# TASK OBJECTIVE
Output the lines of the listing below exactly, starting at the line containing "Given: Click the 听打练习 label in header" and stopping after the last line, with any pictures dropped.
- Opening Delimiter -
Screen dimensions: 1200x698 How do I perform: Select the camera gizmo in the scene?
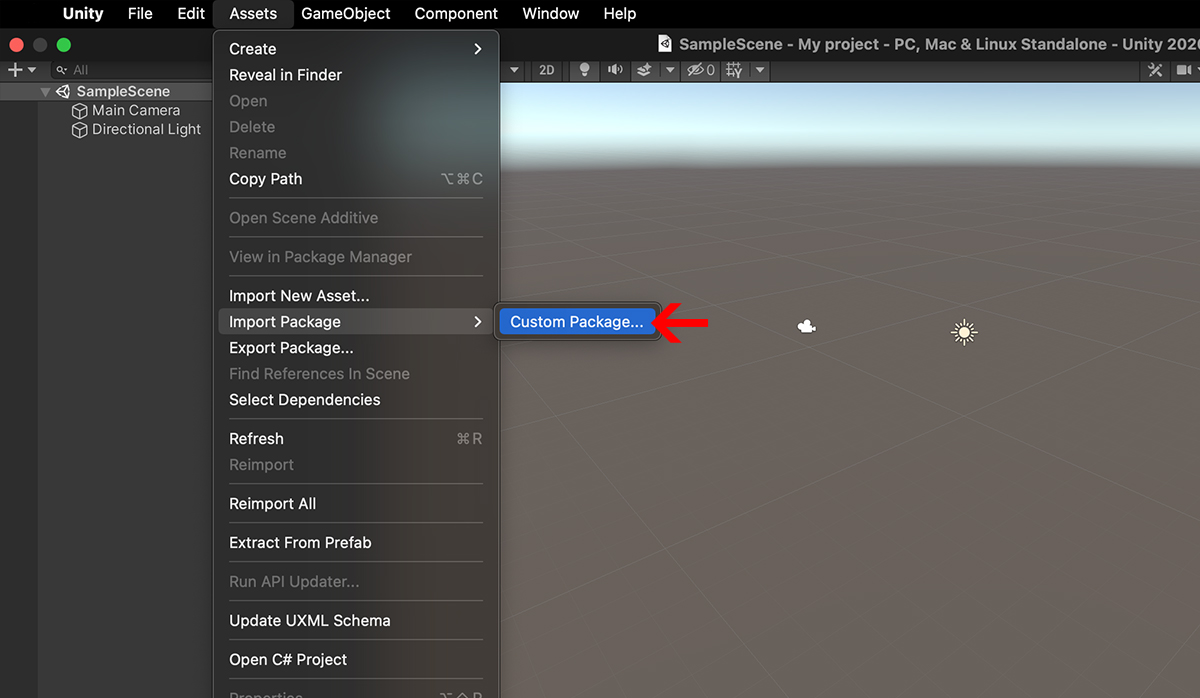click(x=806, y=326)
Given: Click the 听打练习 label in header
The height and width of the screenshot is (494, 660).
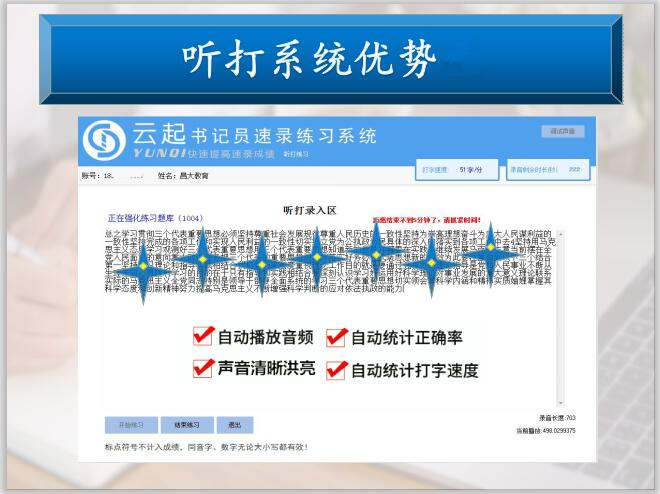Looking at the screenshot, I should (x=297, y=156).
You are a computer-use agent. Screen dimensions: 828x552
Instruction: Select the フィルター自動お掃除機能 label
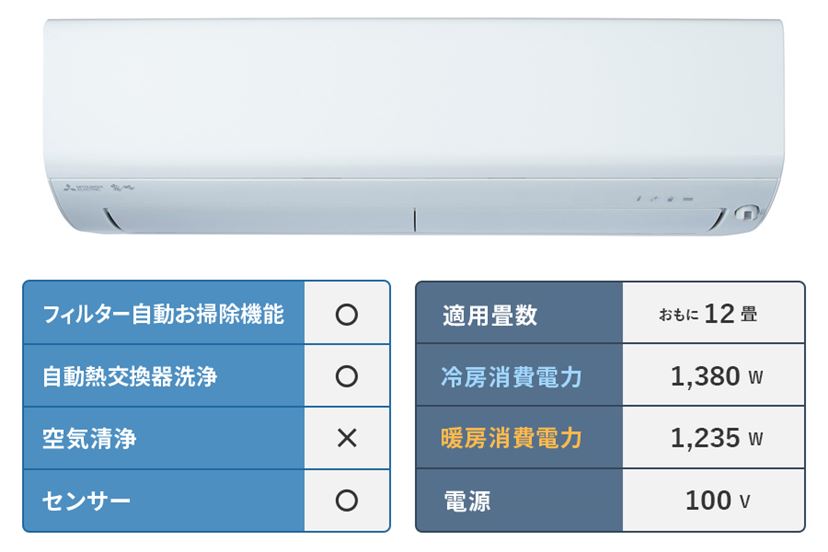(x=163, y=314)
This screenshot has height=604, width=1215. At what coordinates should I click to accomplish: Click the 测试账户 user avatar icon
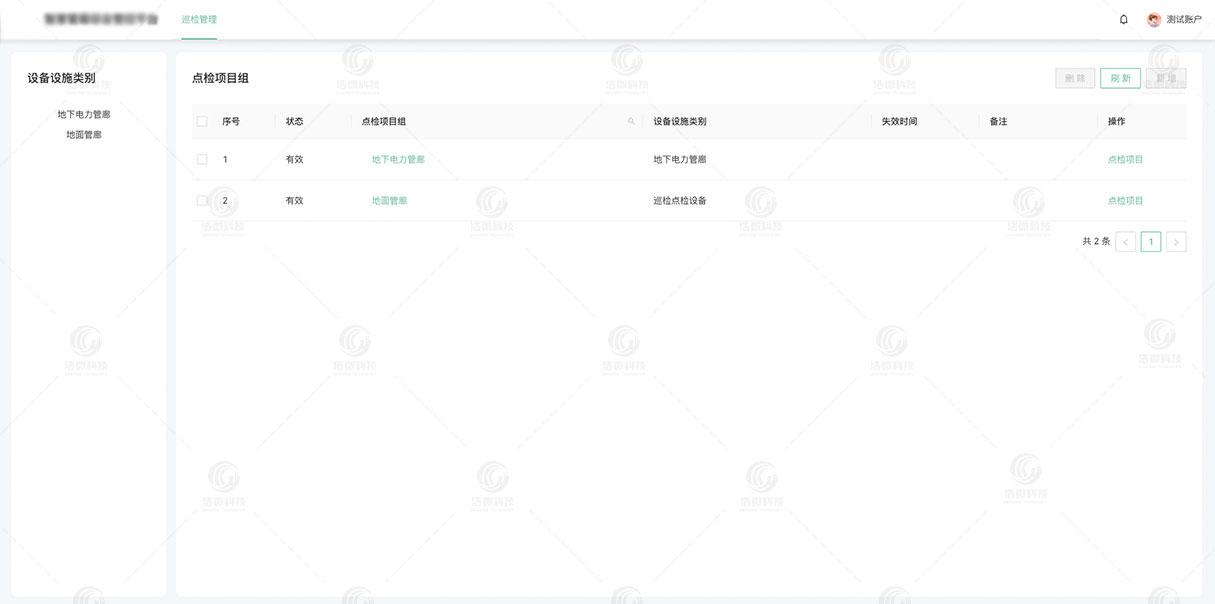(x=1152, y=18)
- Closing Delimiter -
# RESULT
Given: Click the 听打练习 label in header
The height and width of the screenshot is (494, 660).
Looking at the screenshot, I should (x=297, y=156).
You are a computer-use agent. Screen dimensions: 828x552
Instruction: Select the フィルター自動お掃除機能 label
(x=163, y=314)
This screenshot has height=604, width=1215. At what coordinates should I click to accomplish: Click the 测试账户 user avatar icon
(x=1152, y=18)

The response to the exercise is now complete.